• Extrait du document:
Messieurs les Juges,

M . Richard Hamill, fonctionnaire britannique de grade A 6 auprès de la Commission des Communautés européennes et, à l' époque des faits, inspecteur de la direction Concurrence, vous demande de condamner son institution à l' indemniser des préjudices matériels et moraux qu' il aurait subis du fait de son arrestation en Grande-Bretagne le 9 octobre 1984 .

Au cours d' une enquête relative à une escroquerie internationale organisée au moyen de faux chèques, la police de Londres, soupçonnant le requérant d' être directement impliqué dans un tel délit, a téléphoné ( le 20 septembre 1984 ) au bureau de sécurité de la Commission pour demander des renseignements sur son compte . En réponse, le service du Berlaymont lui a fourni 11 jours plus tard des renseignements sur le statut de M . Hamill, son adresse, son véhicule, les périodes pour lesquelles il avait
sollicité des congés, ceux qui lui restaient à prendre, ainsi que ses déplacements à l' époque des faits délictueux . Le 9 octobre, un agent de ce même service a informé Scotland Yard de ce que M . Hamill devait, le matin même, partir par avion de Bruxelles pour effectuer une mission au Royaume-Uni auprès de certaines entreprises sidérurgiques .

Arrivé à l' heure à l' aéroport de Luton, M . Hamill fut interrogé et mis en état d' arrestation . Le jour suivant, un fonctionnaire de la Commission se rendit dans la prison où il était détenu pour retirer les documents relatifs à sa mission . Il a à cette occasion rencontré l' intéressé . Ce dernier le pria de lui trouver un solicitor, affirmant que jusqu' alors la police lui avait refusé toute assistance légale . Le fonctionnaire ne donna pas suite à cette demande et M . Hamill ne se vit assigner
un défenseur que le 12 octobre, jour auquel il fut formellement inculpé de "conspiracy to steal" et de "conspiracy to use a false instrument ". Traduit devant le juge le 13 octobre, il fut remis en liberté le 23 du même mois, non sans s' être vu au préalable retirer l' usage de son passeport . Ce document lui fut restitué par la suite, contre caution, le 22 mars 1985 .

• Consignes:
1. Recopiez mot pour mot le passage de l'extrait sur l'arrestation de M. Hamill qui commence par « Au cours d' » et se poursuit jusqu'à « entreprises sidérurgiques . ».
2. Répondez à ces questions sur l'arrestation de M. Hamill, d'après l'extrait :
(a) À quelle date la police de Londres a-t-elle téléphoné au bureau de sécurité de la Commission ?
(b) À quel aéroport M. Hamill a-t-il été interrogé et arrêté ?
(c) À quelle date et à quelle condition son passeport lui a-t-il été restitué ?
3. Écrivez la suite de l'extrait sur l'arrestation de M. Hamill, à partir de sa dernière phrase.

• Entrées enregistrées:
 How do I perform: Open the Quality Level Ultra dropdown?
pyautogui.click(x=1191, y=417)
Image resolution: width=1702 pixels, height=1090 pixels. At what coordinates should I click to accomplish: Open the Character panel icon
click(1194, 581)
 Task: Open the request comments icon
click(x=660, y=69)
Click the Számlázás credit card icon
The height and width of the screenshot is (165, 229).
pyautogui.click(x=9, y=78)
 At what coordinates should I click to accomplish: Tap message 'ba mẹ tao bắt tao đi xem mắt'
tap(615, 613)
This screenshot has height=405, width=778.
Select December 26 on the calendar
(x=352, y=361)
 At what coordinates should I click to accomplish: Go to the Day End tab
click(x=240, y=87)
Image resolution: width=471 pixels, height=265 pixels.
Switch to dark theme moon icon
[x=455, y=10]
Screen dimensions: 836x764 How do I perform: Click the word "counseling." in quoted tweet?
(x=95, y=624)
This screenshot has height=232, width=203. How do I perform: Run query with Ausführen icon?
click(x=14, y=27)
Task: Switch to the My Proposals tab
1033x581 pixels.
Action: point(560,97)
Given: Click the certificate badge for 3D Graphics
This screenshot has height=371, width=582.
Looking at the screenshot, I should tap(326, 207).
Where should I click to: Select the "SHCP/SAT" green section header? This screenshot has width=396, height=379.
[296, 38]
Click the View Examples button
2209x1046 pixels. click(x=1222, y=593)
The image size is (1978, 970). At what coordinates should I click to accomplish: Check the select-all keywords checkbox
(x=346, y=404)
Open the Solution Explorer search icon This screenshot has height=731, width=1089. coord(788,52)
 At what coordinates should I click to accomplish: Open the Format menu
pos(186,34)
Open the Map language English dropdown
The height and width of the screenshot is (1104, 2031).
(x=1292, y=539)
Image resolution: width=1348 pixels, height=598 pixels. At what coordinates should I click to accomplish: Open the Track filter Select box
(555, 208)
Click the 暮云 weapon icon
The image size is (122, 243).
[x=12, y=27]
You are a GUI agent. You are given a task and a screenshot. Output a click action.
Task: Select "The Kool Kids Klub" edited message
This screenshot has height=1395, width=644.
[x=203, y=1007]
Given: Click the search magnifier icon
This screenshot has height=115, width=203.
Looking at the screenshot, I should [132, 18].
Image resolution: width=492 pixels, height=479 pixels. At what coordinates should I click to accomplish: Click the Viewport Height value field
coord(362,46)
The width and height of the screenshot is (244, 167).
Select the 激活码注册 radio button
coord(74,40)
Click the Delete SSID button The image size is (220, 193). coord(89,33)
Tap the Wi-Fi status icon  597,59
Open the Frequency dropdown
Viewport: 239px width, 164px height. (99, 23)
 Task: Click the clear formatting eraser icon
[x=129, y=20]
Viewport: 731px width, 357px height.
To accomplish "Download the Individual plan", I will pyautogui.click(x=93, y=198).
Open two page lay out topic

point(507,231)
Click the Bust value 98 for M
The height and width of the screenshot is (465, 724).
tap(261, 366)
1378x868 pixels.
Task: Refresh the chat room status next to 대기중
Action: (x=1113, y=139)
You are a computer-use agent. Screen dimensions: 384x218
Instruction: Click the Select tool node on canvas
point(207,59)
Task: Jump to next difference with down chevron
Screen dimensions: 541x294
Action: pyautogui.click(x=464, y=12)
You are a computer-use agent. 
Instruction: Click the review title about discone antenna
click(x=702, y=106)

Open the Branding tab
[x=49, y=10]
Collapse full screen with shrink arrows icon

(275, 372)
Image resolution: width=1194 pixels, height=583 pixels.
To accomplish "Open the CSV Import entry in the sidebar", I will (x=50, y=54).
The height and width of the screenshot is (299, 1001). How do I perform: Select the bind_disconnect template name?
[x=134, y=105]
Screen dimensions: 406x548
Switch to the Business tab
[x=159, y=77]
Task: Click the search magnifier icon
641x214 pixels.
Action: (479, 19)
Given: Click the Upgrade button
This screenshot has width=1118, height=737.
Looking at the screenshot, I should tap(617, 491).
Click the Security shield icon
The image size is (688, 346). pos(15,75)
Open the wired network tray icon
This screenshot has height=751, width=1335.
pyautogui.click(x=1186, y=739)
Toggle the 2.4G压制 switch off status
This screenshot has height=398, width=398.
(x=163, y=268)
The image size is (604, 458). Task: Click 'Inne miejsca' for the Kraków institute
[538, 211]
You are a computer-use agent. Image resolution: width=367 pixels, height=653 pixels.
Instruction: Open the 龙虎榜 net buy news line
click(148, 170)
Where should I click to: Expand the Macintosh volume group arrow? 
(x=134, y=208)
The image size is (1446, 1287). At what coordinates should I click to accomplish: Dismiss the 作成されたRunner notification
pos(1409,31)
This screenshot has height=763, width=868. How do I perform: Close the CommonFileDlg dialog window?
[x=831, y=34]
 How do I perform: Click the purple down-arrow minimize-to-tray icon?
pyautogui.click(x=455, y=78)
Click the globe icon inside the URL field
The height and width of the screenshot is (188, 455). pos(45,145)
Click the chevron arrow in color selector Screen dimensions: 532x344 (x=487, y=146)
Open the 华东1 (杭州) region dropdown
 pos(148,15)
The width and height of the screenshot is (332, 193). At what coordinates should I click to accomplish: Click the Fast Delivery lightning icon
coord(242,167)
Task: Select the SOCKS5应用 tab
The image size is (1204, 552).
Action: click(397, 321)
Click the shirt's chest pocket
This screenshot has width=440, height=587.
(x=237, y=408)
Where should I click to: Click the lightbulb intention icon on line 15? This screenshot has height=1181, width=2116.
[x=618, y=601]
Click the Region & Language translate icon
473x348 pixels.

• Réponses:
1.
Au cours d' une enquête relative à une escroquerie internationale organisée au moyen de faux chèques, la police de Londres, soupçonnant le requérant d' être directement impliqué dans un tel délit, a téléphoné ( le 20 septembre 1984 ) au bureau de sécurité de la Commission pour demander des renseignements sur son compte . En réponse, le service du Berlaymont lui a fourni 11 jours plus tard des renseignements sur le statut de M . Hamill, son adresse, son véhicule, les périodes pour lesquelles il avait
sollicité des congés, ceux qui lui restaient à prendre, ainsi que ses déplacements à l' époque des faits délictueux . Le 9 octobre, un agent de ce même service a informé Scotland Yard de ce que M . Hamill devait, le matin même, partir par avion de Bruxelles pour effectuer une mission au Royaume-Uni auprès de certaines entreprises sidérurgiques .

2.
(a) Le 20 septembre 1984.
(b) À l'aéroport de Luton.
(c) Le 22 mars 1985, contre caution.

3.
Entre-temps ( le 24 octobre 1984 ), la Commission avait suspendu le requérant de ses fonctions, tout en maintenant son traitement . Cette mesure a été levée le 3 avril 1986, après que l' Old Bailey de Londres eut prononcé la relaxe de l' inculpé pour l' un et l' autre chefs d' inculpation .

Le 3 juin 1986, M . Hamill a présenté une demande en indemnité au titre de l' article 90, paragraphe 1, du statut des fonctionnaires . N' ayant reçu aucune réponse, il a introduit ( le 11 novembre 1986 ) une réclamation qui fut rejetée par la Commission par décision du 15 juin 1987 . Le requérant avait toutefois déjà déposé le recours présentement en cause ( 10 juin 1987 ), en demandant à la Cour de condamner l' institution au paiement de 5 millions de BFR, majoré des intérêts moratoires à compter
du 3 juin 1986 . De son côté, la défenderesse s' est opposée à cette prétention, la jugeant non fondée et, partiellement, irrecevable .

Disons tout de suite que nous ne nous attarderons pas outre mesure sur l' exception d' irrecevabilité soulevée par l' institution . Loin de faire fond, comme l' affirme cette dernière, sur l' article 215, alinéa 1du traité CEE, le recours a été correctement formé sur la base des articles 90 et 91 du statut des fonctionnaires et, comme les délais de présentation ont été respectés, il doit être déclaré recevable .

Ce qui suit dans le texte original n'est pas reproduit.